O Ibovespa, principal índice da Bolsa brasileira, encerrou o pregão desta sexta-feira (11) em queda de 0,56%, atingindo 187.206,89 pontos. O desempenho negativo foi influenciado pela cautela de investidores diante de novos desdobramentos no Supremo Tribunal Federal (STF) e pelo movimento de realização de lucros — quando investidores vendem ações para garantir ganhos recentes. Apesar do recuo no dia, o índice conseguiu manter um saldo positivo de 1,11% ao longo da semana.
O mercado financeiro reagiu com apreensão a fatores internos, como o cenário político doméstico e a expectativa por pesquisas eleitorais. A chamada “realização de lucros” explicou parte da pressão vendedora, somada à queda nos preços do petróleo no mercado internacional. Em termos técnicos, a instabilidade no ambiente jurídico, com a retirada de sigilo de processos pelo STF, contribuiu para o aumento da percepção de risco entre os operadores, que também acompanharam dados importantes da economia brasileira.
Um dado econômico relevante que marcou o dia foi o IPCA (Índice Nacional de Preços ao Consumidor Amplo) de agosto, que apresentou uma deflação de 0,32%, indicando queda nos preços ao consumidor. Este resultado ficou próximo ao que analistas esperavam. Enquanto isso, no mercado de câmbio, o dólar reverteu perdas anteriores e fechou o dia em alta de 0,44%, cotado a R$ 5,125, refletindo a cautela com o cenário político, embora tenha acumulado leve queda de 0,10% na semana.

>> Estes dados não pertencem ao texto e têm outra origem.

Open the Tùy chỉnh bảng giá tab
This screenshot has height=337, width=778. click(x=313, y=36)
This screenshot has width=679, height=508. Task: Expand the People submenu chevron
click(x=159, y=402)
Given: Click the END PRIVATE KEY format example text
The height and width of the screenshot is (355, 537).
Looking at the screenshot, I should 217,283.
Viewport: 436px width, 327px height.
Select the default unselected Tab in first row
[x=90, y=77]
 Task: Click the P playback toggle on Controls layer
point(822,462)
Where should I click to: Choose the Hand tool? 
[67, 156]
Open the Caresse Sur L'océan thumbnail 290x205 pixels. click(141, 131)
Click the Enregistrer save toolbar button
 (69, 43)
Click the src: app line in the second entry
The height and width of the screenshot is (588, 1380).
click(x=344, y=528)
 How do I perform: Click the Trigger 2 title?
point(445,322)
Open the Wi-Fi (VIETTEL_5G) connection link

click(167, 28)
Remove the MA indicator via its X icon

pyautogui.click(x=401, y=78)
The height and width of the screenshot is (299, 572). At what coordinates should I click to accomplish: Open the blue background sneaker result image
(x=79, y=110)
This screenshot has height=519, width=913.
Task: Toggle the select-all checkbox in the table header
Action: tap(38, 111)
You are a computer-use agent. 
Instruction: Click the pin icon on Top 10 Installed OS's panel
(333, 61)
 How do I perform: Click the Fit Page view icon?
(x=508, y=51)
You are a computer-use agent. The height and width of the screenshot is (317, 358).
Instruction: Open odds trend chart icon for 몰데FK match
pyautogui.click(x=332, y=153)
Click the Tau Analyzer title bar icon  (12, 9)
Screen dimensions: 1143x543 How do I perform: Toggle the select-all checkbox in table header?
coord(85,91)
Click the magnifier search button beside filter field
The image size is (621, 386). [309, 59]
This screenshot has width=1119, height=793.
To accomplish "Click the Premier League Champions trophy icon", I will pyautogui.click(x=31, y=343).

Para os próximos dias, o mercado deve seguir atento aos reflexos das investigações que ganharam publicidade no STF e aos impactos das disputas políticas na confiança dos investidores. O volume financeiro reduzido no pregão desta sexta-feira reforça a postura de cautela adotada pelo mercado. O desempenho das ações na B3 continuará sendo monitorado de perto, à medida que novos fatos políticos e econômicos surgirem no cenário nacional.